WORKING DATA —
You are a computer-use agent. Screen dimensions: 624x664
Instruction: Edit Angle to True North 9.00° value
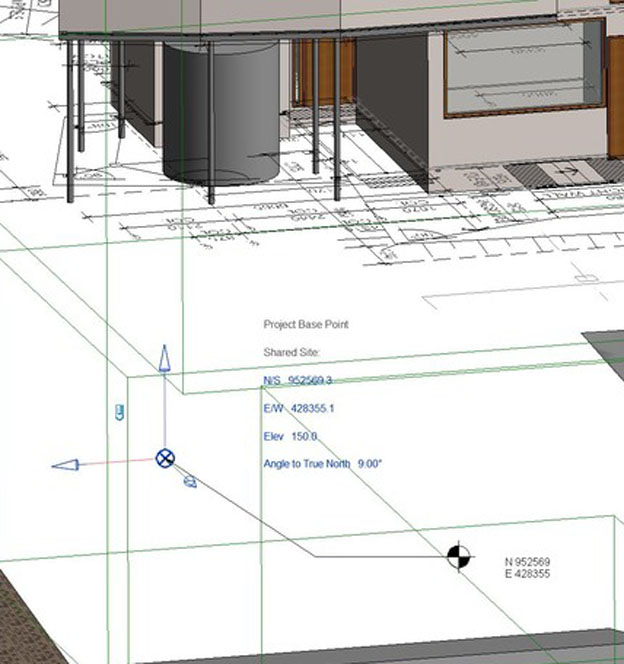point(370,464)
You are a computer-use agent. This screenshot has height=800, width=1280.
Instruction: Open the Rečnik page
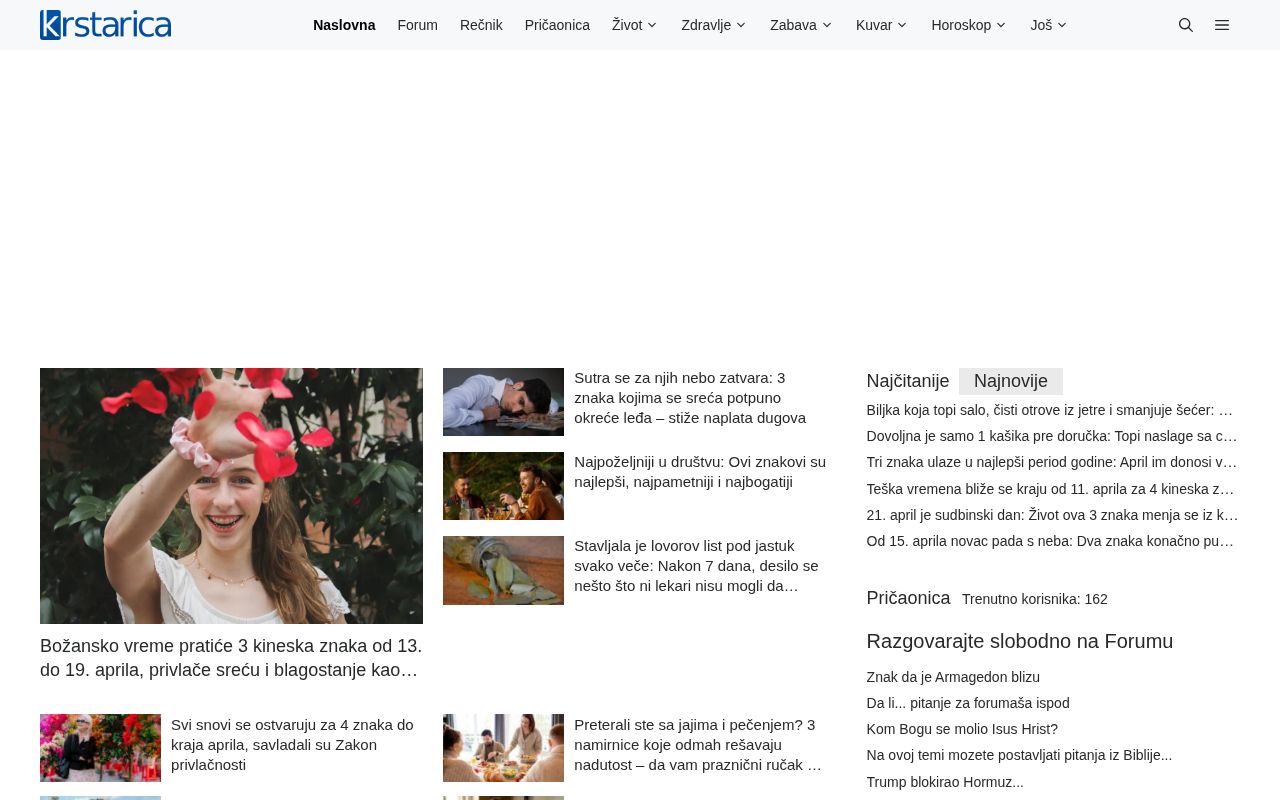481,25
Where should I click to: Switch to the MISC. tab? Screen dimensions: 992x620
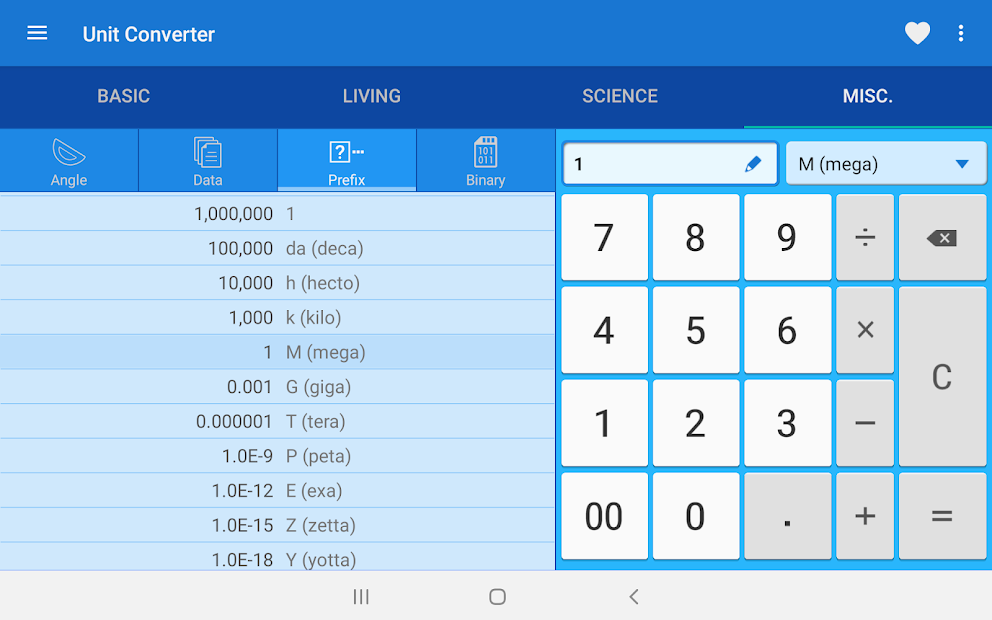[867, 96]
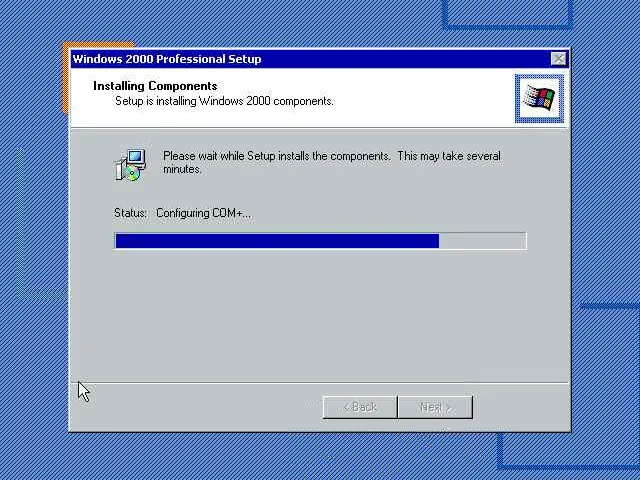Click the Windows 2000 Professional Setup title bar
This screenshot has height=480, width=640.
310,59
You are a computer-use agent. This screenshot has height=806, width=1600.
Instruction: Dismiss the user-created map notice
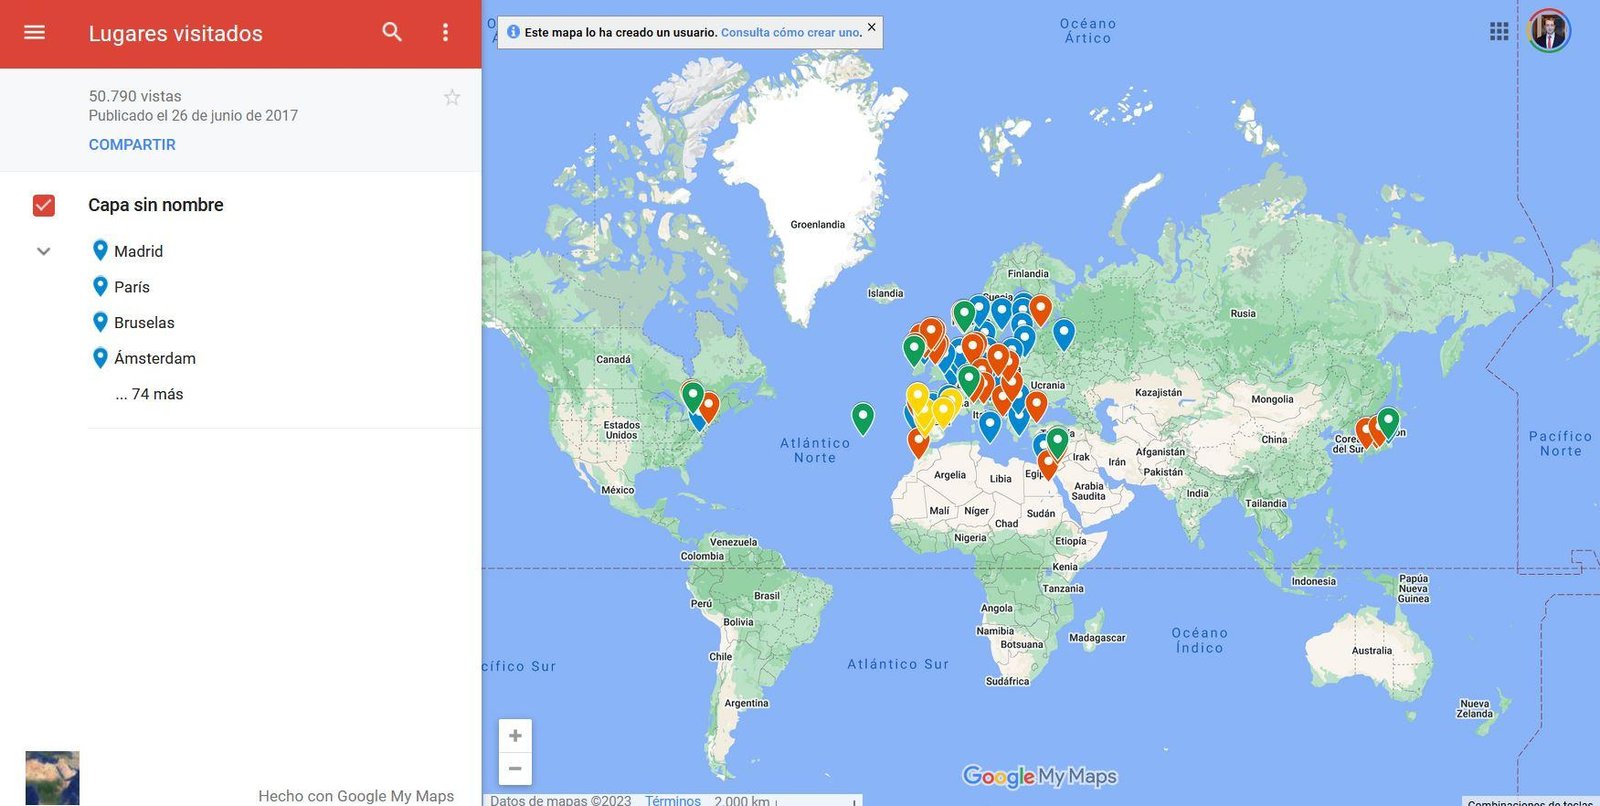coord(871,27)
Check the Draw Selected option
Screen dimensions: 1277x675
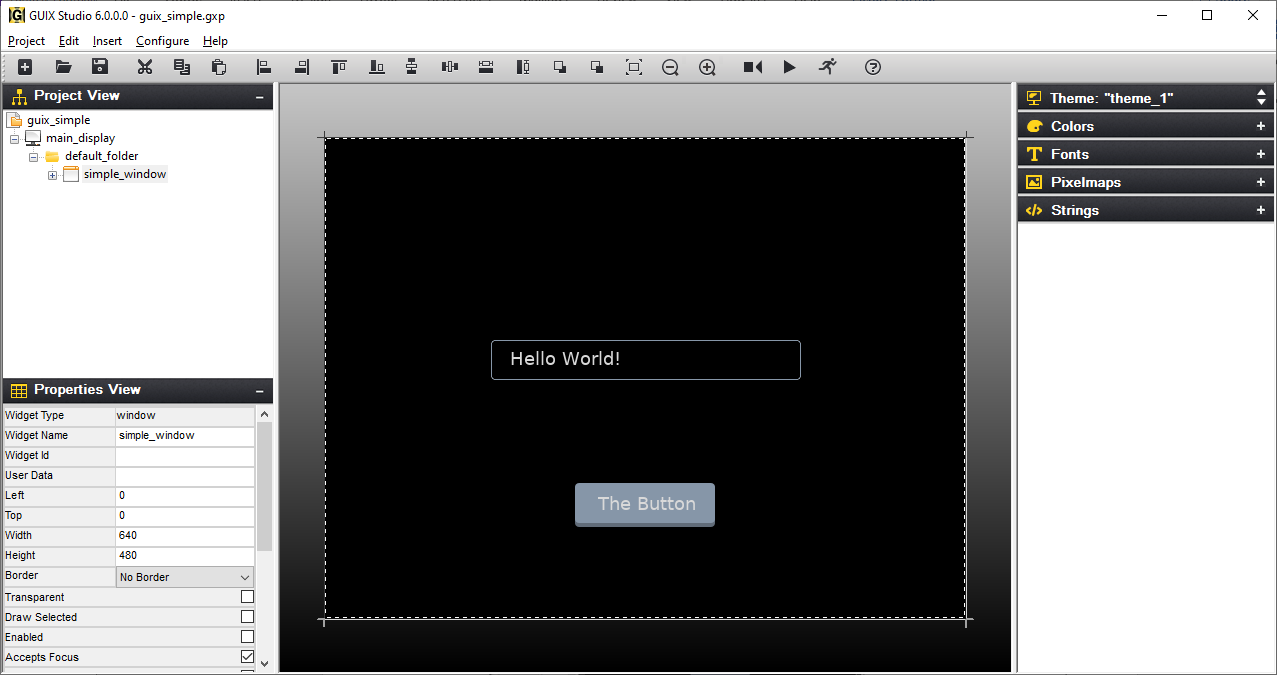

ACTION ITEM —
Please restate exactly the lines from the one containing "has height=800, width=1280." down to the end of the material, both ends kept, and do not include the pictures.

RESPONSE TO THE TASK —
You are a computer-use agent. This screenshot has height=800, width=1280.
Instruction: Open the Rečnik page
481,25
Where should I click to: Switch to the MISC. tab? Screen dimensions: 992x620
[867, 96]
Click the Windows 2000 Professional Setup title bar
This screenshot has height=480, width=640.
310,59
You are a computer-use agent. This screenshot has height=806, width=1600.
Instruction: Dismiss the user-created map notice
coord(871,27)
Check the Draw Selected option
Screen dimensions: 1277x675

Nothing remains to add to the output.